Task directions:
Exclude the pictures and reproduce exactly the lines that run from the one holding "You are a GUI" to the end of the entries below.

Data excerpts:
====

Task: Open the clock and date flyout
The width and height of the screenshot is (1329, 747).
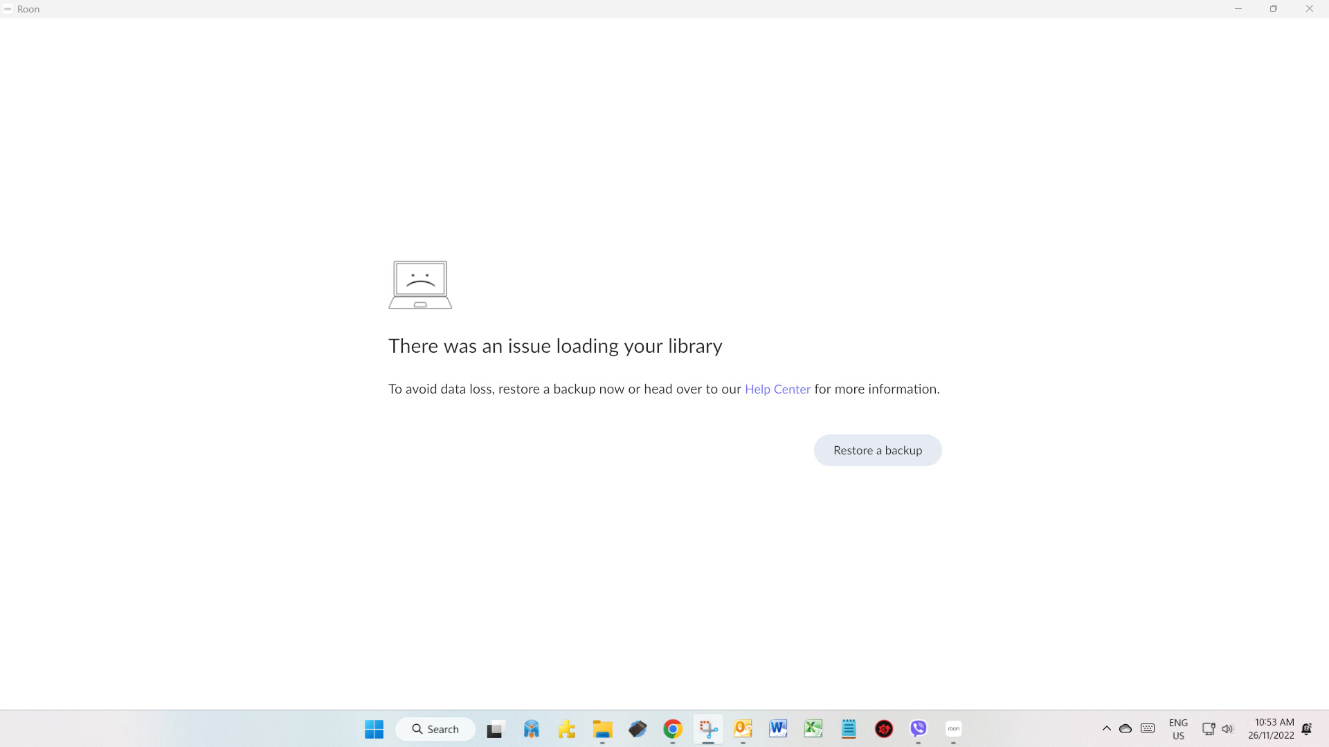Action: [x=1271, y=729]
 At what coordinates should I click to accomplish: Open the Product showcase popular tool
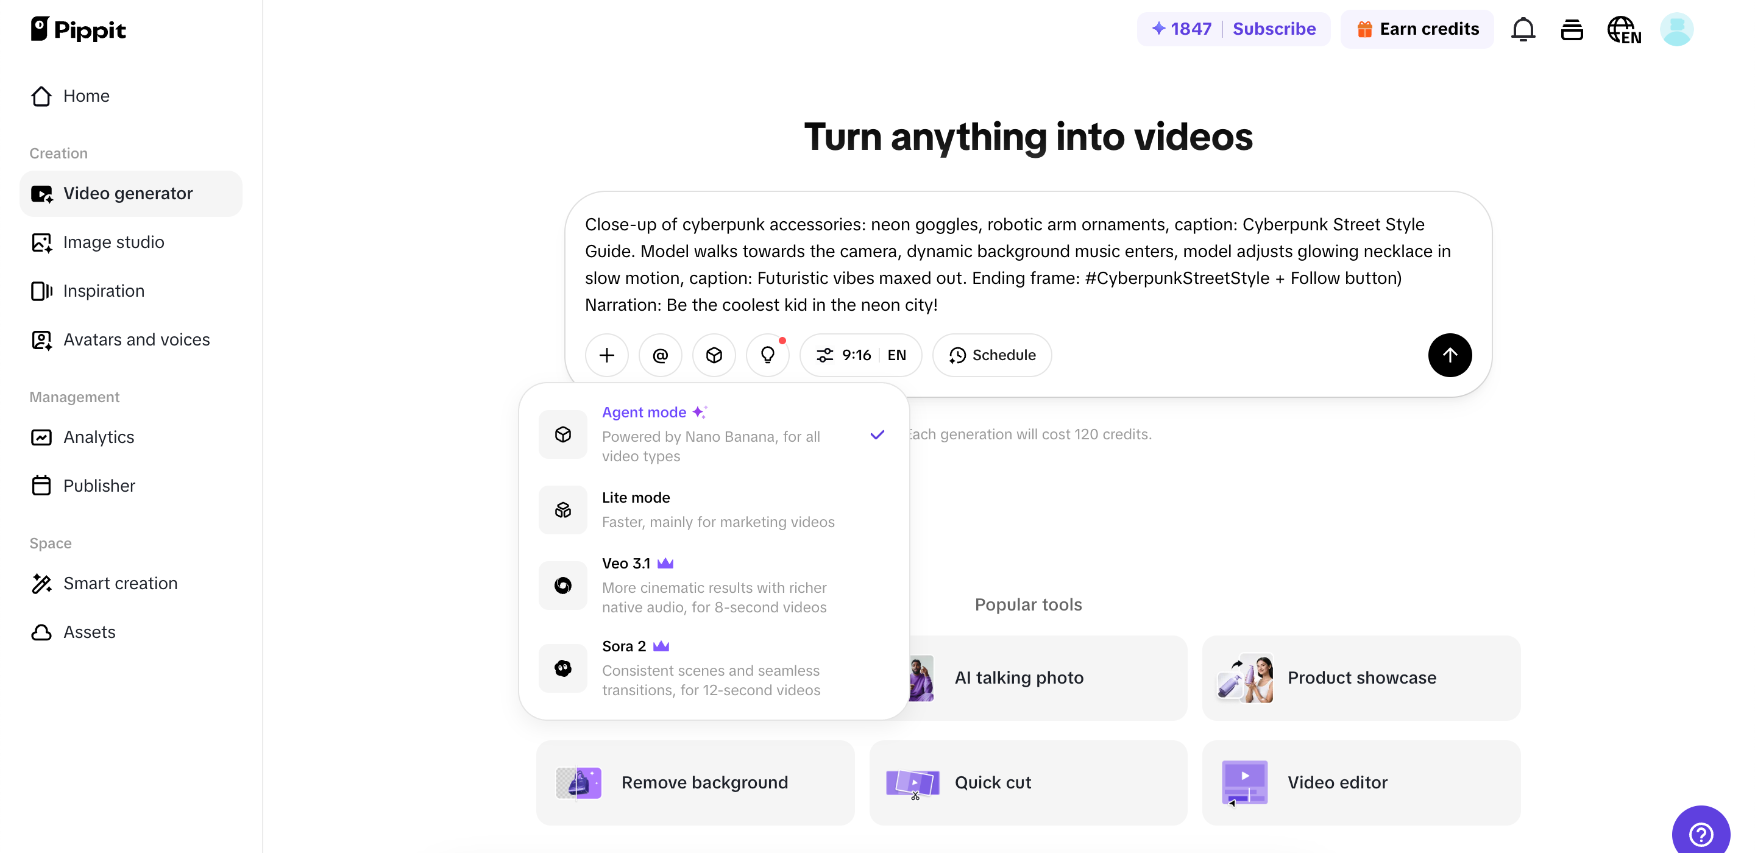pos(1362,677)
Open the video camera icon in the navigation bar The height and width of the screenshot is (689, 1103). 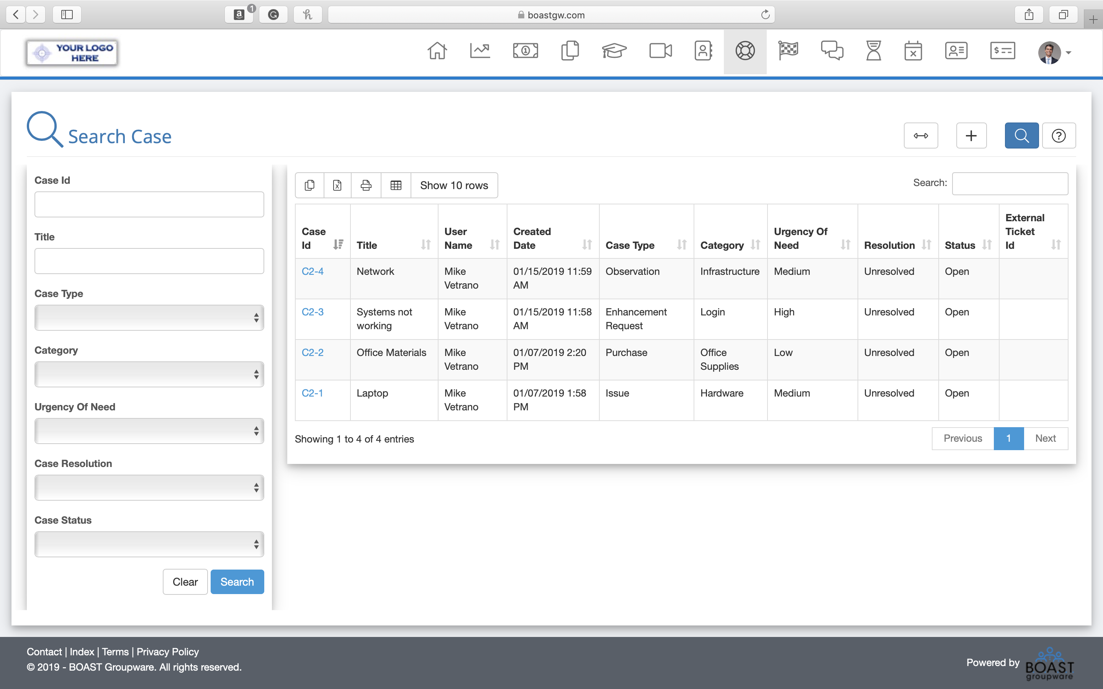(x=660, y=51)
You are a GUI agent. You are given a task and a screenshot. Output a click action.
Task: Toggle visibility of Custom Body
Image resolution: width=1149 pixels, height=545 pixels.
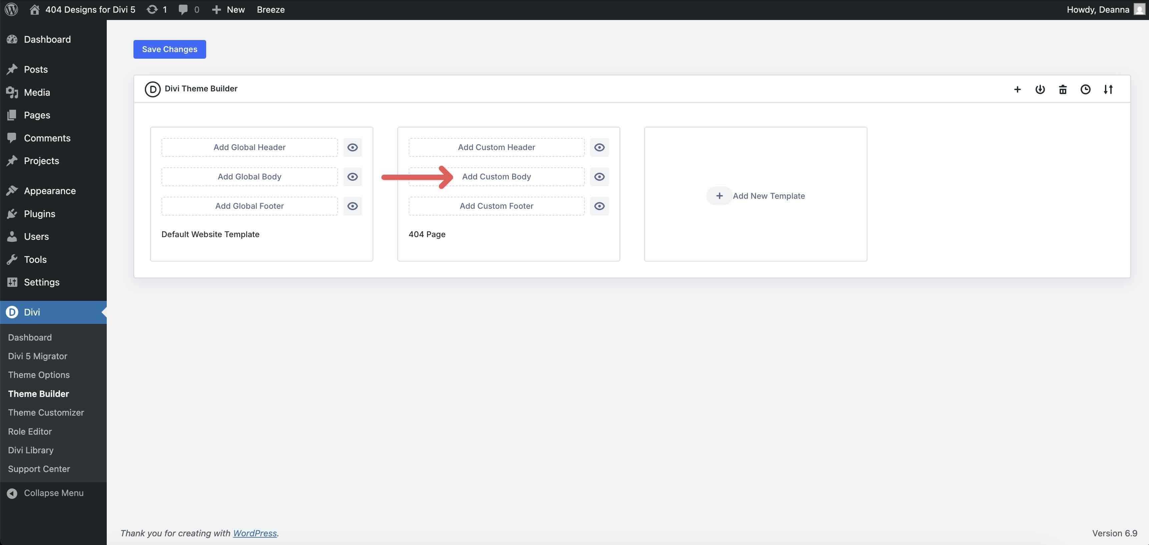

====

Written solution:
You are a GUI agent. You are given a task and a screenshot. Output a click action.
Task: Toggle visibility of Custom Body
Image resolution: width=1149 pixels, height=545 pixels.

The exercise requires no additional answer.